But the most significant community was Seneca Village – not a hamlet for “the first frozen apple juice enriched with vitamin C” (c’mon, you remember the jingle from the commercials) – but a settlement in a rocky area from 81st to 89th Streets between 7th and 8th Avenues. By 1853, Seneca Village was a thriving community: two thirds African American and one third Irish and German, and by 1858 there wasn’t a trace left.

Seneca Village is so important because it was probably Manhattan's first prominent community of African American property owners. Seneca Village indisputably started after slavery ended in NY in 1827. While this gave African Americans their long-awaited freedom, it didn’t automatically give them the right to vote. According to the New York State Constitution of 1821, African American males were allowed to vote only if they owned $250 in property. And so moving uptown made sense – African Americans could own property that would have been too expensive downtown. (Never take voting for granted.)

Within a few years, the community was comprised of about 250 working-class people, with African Americans owning more than half the property. The Irish potato famine brought many Irish immigrants to the United States; many moved to Seneca Village and rented or bought land from African Americans. It became a fairly peaceable ad harmonious interracial community, with two schools, three churches, and three cemeteries.

There are many theories about how Seneca Village got its name: possibly named for the Seneca tribe of Native Americans, or a distortion of the word “Senegal,” where many of the residents may have come from. It also may have been a code word used by Underground Railroad fugitives, or an homage to Roman philosopher Lucius Annaeus Seneca (4BC-6AD), whose book “Seneca’s Morals” was popular among African American activists.

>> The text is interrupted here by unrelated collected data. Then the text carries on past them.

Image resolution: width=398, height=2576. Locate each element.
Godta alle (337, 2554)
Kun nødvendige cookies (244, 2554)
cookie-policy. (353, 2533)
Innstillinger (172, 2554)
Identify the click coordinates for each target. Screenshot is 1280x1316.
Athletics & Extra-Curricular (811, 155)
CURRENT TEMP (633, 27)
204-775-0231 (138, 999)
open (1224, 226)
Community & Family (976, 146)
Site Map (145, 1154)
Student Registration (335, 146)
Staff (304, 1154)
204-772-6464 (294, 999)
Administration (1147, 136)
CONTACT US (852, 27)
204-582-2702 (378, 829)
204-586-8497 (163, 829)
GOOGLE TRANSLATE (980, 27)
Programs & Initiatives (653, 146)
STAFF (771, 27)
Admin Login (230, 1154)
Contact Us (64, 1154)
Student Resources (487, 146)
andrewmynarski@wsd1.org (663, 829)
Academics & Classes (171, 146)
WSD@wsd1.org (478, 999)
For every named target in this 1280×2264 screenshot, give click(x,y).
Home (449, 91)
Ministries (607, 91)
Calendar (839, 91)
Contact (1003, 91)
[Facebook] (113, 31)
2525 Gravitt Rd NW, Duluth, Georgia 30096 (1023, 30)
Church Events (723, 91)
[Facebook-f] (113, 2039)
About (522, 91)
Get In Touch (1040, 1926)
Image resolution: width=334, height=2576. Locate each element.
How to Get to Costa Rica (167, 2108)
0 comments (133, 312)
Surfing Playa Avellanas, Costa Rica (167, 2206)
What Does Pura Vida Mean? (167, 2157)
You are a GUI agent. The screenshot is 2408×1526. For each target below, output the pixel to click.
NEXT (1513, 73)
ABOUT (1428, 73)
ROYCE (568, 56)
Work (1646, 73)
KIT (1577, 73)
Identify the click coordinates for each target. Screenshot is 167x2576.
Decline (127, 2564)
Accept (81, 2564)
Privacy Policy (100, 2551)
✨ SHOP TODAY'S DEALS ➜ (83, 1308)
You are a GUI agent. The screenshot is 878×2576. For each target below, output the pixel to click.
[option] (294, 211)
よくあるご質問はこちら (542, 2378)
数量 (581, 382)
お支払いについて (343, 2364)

When the plans to build Central Park were put into effect, power of eminent domain was used – a 5th Amendment detail allowing the government to take away private property for public use - to evict the residents. Those who owned property were modestly compensated. By 1857, nothing was left of Seneca Village. There was no establishment of a new community and the villagers scattered throughout the city. But we did get Central Park. Enjoy your neighborhoods, because Christo may want to drape and smother them someday.